O Superior Tribunal de Justiça aplicou o princípio da insignificância pelo então presidente da casa, Ministro Nilson Naves, para conceder uma liminar em habeas corpus em favor de C. da S., condenado a pena de dois anos de reclusão, em regime aberto, e ao pagamento de 10 dias-multa pelo furto de um boné, avaliado em R$10,00 (dez reais).

A defesa alegou tratar-se de crime de bagatela, ante o ínfimo valor do bem subtraído, afirmando que não houve qualquer repercussão no patrimônio subtraído da vítima, que teve a res furtiva restituída, sendo a conduta do réu insignificante para o Direito Penal, não se justificando o reconhecimento do delito nem da imposição de pena.

O STJ suspendeu o cumprimento do mandado de prisão expedido pelo juízo da Comarca de Nova Andradina/MS, até o julgamento da ação pela 5ª Turma do Superior Tribunal de Justiça.

O doutrinador Luis Flávio Gomes esclarece que atualmente existem duas correntes jurisprudenciais:

A jurisprudência dominante reconhece o princípio da insignificância através de critérios objetivos, analisando apenas o desvalor do resultado ou desvalor da ação, sendo estes capazes de aferir o grau da lesão ou ameaça de lesão grave, verificando que seja ínfima a conduta do agente ou penalmente irrelevante para a produção do resultado, aplicaria o princípio da insignificância, afastando a tipicidade material do crime.

A linha jurisprudencial mais correta (a última) reconhece o princípio da insignificância levando em conta (unicamente) o desvalor do resultado ou o desvalor da ação, é dizer, é suficiente (para atipicidade) que o nível da lesão (ao bem jurídico) ou do perigo concreto verificado seja ínfimo ou ainda que a conduta do agente não tenha tido relevância “penal” (séria) para a produção do resultado.
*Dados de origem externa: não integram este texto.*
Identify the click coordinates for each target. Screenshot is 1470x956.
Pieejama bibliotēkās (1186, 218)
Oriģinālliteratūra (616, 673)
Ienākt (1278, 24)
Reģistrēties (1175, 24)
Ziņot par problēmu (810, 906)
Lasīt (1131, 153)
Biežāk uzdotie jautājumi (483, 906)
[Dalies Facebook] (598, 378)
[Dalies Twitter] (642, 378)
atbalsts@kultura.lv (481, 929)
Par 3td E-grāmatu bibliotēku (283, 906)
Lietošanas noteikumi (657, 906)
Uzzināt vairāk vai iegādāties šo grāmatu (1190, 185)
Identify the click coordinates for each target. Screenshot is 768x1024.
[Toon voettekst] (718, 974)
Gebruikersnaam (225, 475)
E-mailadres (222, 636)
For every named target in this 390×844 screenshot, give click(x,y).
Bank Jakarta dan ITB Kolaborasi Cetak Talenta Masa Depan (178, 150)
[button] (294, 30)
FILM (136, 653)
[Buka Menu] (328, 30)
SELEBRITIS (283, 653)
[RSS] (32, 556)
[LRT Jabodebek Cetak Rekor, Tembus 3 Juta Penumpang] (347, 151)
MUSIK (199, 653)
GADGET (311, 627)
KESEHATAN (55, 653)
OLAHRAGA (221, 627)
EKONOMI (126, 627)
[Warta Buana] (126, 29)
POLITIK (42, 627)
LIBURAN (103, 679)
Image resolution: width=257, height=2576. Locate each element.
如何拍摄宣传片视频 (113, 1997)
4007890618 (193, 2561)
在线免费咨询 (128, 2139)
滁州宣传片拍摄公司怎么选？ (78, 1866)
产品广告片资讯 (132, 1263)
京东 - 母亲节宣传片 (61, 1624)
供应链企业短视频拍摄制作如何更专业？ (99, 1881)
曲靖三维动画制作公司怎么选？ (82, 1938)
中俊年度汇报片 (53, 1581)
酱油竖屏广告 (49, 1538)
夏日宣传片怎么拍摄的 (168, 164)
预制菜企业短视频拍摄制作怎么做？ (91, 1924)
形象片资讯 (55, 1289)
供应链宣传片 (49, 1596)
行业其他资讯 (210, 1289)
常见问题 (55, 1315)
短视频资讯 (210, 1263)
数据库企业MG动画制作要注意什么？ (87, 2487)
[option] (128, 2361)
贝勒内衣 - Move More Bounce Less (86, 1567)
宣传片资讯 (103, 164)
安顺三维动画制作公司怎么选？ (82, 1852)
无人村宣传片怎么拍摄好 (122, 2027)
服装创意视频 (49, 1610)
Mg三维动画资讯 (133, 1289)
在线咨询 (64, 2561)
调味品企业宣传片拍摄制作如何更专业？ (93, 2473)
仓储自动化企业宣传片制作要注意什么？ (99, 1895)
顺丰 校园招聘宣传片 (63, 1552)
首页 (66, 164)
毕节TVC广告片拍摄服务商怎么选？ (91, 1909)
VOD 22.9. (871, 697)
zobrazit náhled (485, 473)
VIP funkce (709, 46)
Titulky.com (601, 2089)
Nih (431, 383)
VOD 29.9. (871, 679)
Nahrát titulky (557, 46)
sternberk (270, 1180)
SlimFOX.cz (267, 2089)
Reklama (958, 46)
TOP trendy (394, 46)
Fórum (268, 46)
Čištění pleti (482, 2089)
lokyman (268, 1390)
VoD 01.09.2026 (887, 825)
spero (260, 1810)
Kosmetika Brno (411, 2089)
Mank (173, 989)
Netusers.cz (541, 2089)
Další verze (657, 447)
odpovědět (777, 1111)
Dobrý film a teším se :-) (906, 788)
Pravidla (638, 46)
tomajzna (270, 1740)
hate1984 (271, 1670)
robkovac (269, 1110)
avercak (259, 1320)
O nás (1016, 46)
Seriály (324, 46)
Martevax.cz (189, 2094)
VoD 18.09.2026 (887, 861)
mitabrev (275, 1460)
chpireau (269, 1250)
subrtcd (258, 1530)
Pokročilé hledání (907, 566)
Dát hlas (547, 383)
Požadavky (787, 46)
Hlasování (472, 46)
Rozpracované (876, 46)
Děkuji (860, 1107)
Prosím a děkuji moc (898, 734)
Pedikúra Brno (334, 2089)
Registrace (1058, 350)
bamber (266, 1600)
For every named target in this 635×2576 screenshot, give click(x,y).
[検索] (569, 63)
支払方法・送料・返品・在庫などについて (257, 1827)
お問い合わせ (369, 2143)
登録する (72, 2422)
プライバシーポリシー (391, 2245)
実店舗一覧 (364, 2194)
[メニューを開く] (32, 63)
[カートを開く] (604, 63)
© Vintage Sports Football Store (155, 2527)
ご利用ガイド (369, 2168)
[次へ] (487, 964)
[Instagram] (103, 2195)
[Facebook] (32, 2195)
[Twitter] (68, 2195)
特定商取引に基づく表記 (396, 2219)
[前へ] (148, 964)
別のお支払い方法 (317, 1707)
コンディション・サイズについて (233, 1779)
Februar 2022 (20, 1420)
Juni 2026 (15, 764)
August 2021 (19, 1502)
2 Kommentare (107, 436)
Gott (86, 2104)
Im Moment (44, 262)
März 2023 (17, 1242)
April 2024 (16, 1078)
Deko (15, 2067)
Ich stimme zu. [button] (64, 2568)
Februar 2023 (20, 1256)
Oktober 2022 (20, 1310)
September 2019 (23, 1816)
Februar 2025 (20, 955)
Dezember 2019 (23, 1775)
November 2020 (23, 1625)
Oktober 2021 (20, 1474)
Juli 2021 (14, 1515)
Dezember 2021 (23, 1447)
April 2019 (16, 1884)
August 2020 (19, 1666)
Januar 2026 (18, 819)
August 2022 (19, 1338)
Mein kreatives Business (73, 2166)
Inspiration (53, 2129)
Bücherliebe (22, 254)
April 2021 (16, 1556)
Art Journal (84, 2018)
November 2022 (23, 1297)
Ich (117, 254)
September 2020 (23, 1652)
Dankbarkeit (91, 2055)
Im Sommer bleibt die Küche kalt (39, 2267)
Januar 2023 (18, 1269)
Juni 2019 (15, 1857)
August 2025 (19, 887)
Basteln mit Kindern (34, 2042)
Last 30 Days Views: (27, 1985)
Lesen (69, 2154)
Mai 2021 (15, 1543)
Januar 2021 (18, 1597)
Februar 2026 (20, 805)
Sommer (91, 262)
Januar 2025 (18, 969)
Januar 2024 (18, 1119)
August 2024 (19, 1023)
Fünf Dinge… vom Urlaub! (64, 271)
Cuidando, ao contrário, de ataque intolerável ou de conduta relevante o fato é típico (e, portanto, punível). (GOMES, 2013, p. 40/41).

A outra corrente jurisprudencial entende que para aplicação do princípio da insignificância, os critérios, desvalor do resultado, desvalor da ação e desvalor da culpabilidade, têm que serem cumulativos

Há uma outra corrente jurisprudencial (cada vez mais recorrente) que, para o reconhecimento da infração bagatelar, acentua, ademais, a imprescindibilidade de outras exigências: o fato é penalmente irrelevante  quando são insignificantes (cumulativamente) não só o desvalor do resultado, senão o desvalor da ação bem como o desvalor da culpabilidade do agente (isto é: quando todas as circunstâncias judiciais – culpabilidade, antecedentes, conduta social, personalidade, motivos do crime, conseqüências, circunstâncias etc – sejam favoráveis). (GOMES, 2013, p. 41)

Como já demonstrado, para aplicação do princípio da insignificância tem que ser apreciado apenas o desvalor do resultado e o desvalor da ação (critérios objetivos), a corrente jurisprudencial que entende serem cumulativos os critérios acima mencionados, acrescentando o desvalor da culpabilidade do agente, equivocadamente adentram aos critérios subjetivos típicos da reprovação da conduta humana, confundido o princípio da insignificância com o princípio da irrelevância do fato penal.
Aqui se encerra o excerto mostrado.